### Goal
Please quote the entries starting with the line containing "At what coordinates" and going on through the line containing "click(x=200, y=235)", leaving out the pictures.

### Data supplied
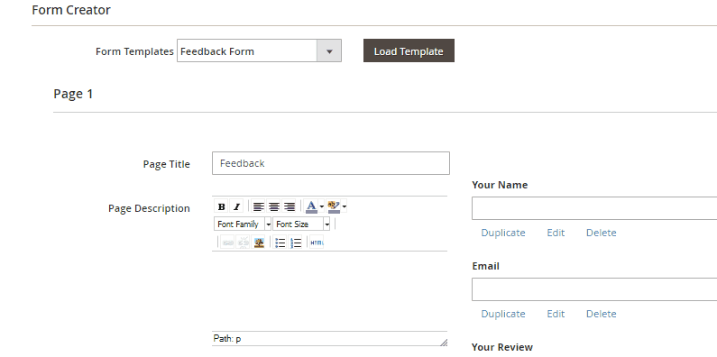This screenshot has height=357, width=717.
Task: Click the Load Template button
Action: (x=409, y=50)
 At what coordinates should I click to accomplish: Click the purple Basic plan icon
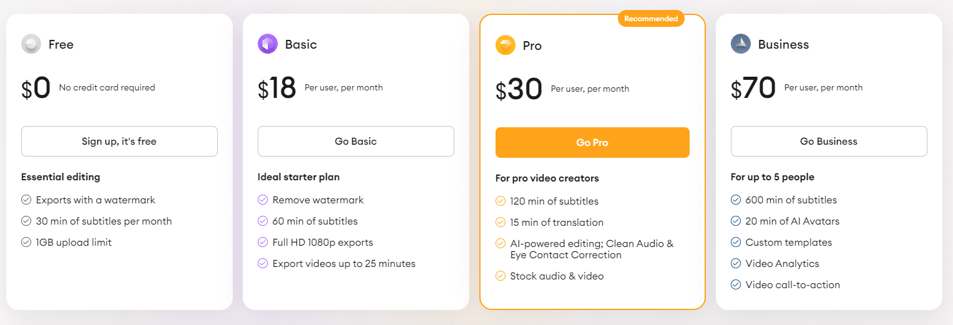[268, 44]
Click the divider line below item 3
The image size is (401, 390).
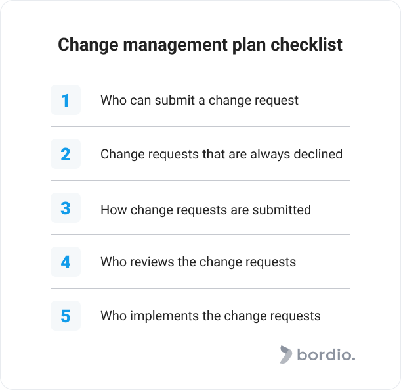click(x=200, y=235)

--

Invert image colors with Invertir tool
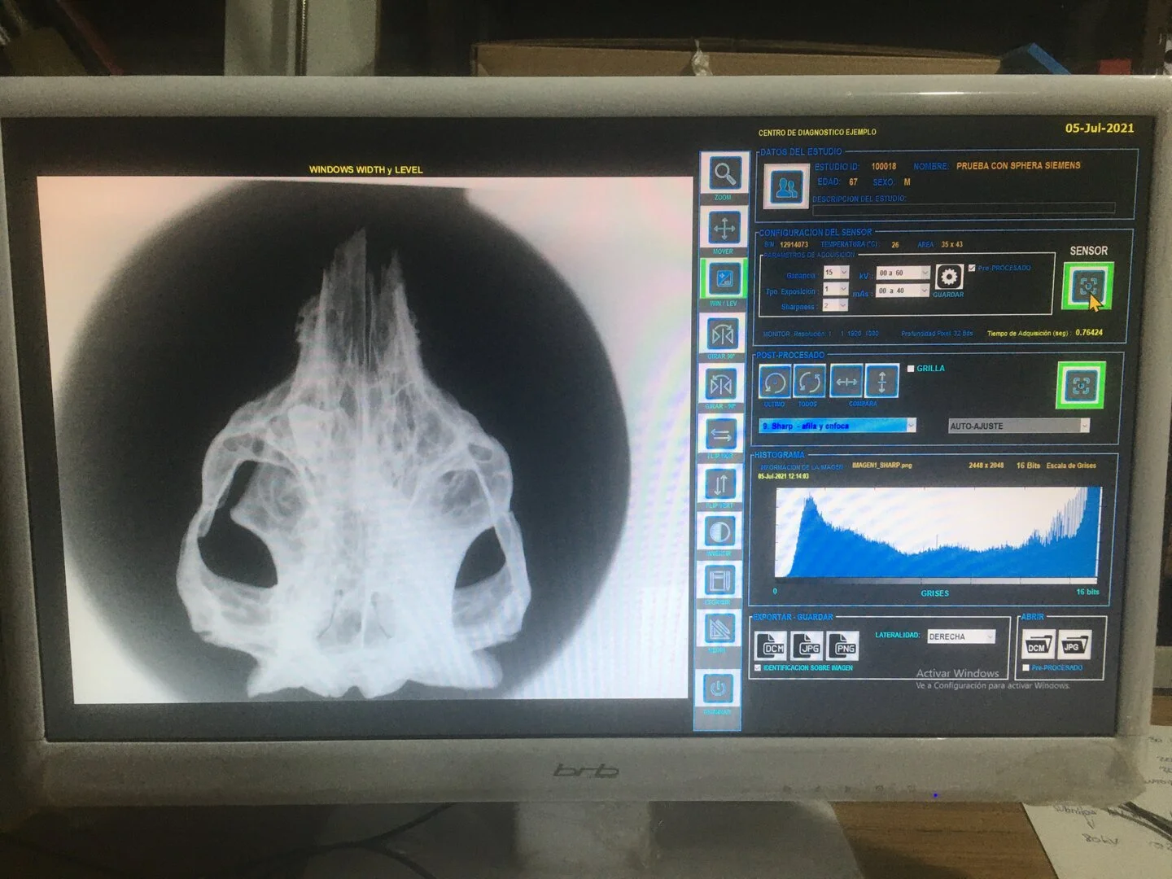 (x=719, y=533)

### The result
 At what coordinates should I click to accomplish: Click the purple Basic plan icon
[268, 44]
Click the divider line below item 3
The image size is (401, 390).
click(x=200, y=235)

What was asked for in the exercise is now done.